Lo que me enamora de Andrés

Andrés


Me enamora que me mire como si acabara de descubrir América y que a pesar de su naturaleza masculina, note que tengo un par de pestañas que podrían escampar de la lluvia a toda la población de China. Me enamora la paciencia con la que espera que me pruebe todo el closet y creo ciegamente en la sinceridad de sus palabras cada vez que me dice: “Hoy estás divina” aunque aparentemente sea algo de rutina. 

Me encanta ser la princesa que vive en este castillo imaginario, que construye cada día a punta de mis caprichos. Me enamora que su voz sea mi despertador cada mañana y que sus brazos sean el lugar más seguro del mundo después de La Casa Blanca. 

Me enamora que hable de mí como si fuera el último Panda del planeta y me fascina que me ignore mientras está jugando el Barcelona. Me enamora que cumpla las reglas básicas de cortesía en el chat y que fume Marlboro cuando está conmigo.

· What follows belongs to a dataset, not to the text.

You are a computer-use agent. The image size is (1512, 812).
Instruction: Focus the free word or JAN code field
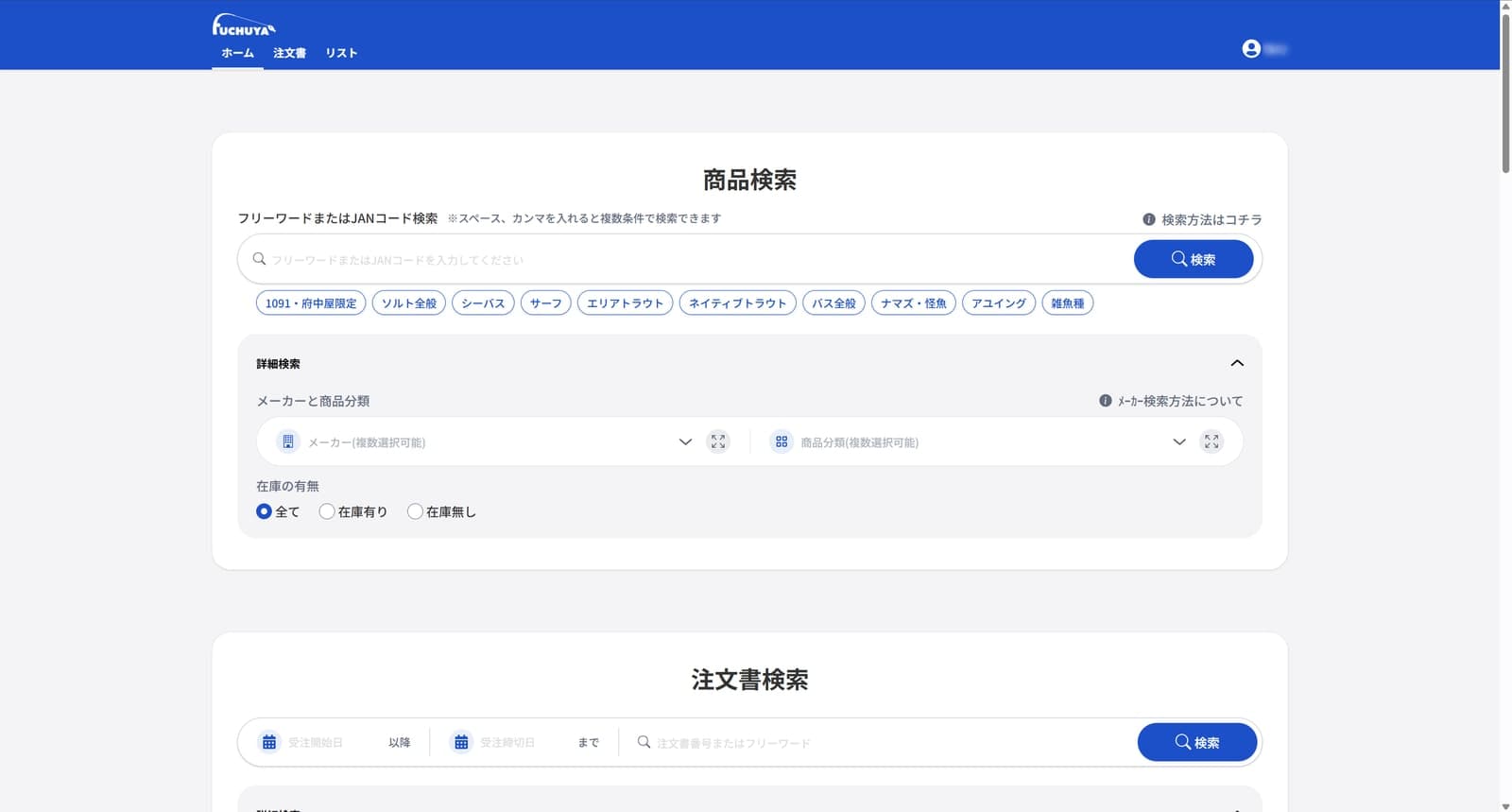tap(690, 259)
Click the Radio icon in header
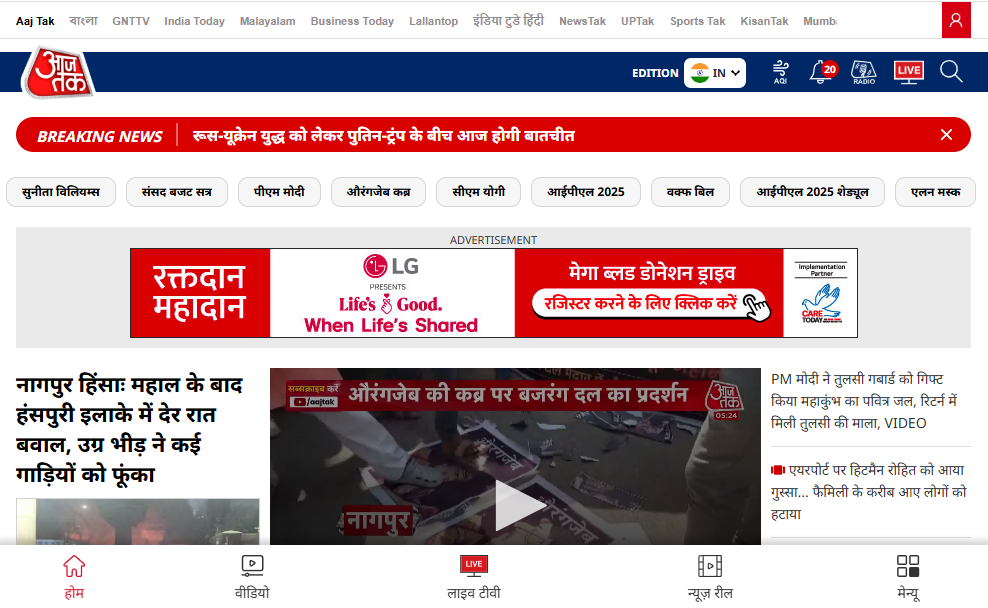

Me enamora verlo hacer lo que lo apasiona, sobre todo por lo sexy que se ve con el estetoscopio alrededor del cuello. Me enamora que pague la cuenta, porque sé que es su forma de decir que me regalaría este mundo y el otro.

Me enamoran sus ojos verdes, su nariz perfecta, la simetría de su sonrisa, el tono dorado que toma su pelo cuando le pega el sol y su metro ochenta. Me enamora que sepa escogerme el regalo perfecto, que siempre tenga Certs en los bolsillos y que vayamos siempre agarrados de la mano.

Somos naturalmente egoístas. Buscamos siempre complacernos a nosotros mismos y defendemos soberanamente nuestros intereses personales, por eso me enamora tanto que traspases la frontera y que violes mi soberanía. Me enloquece que lleves mi sonrisa de bandera. Me enamora que hayas afirmado: “Quiero ser tu novio” y que los dos seamos una potencia mundial.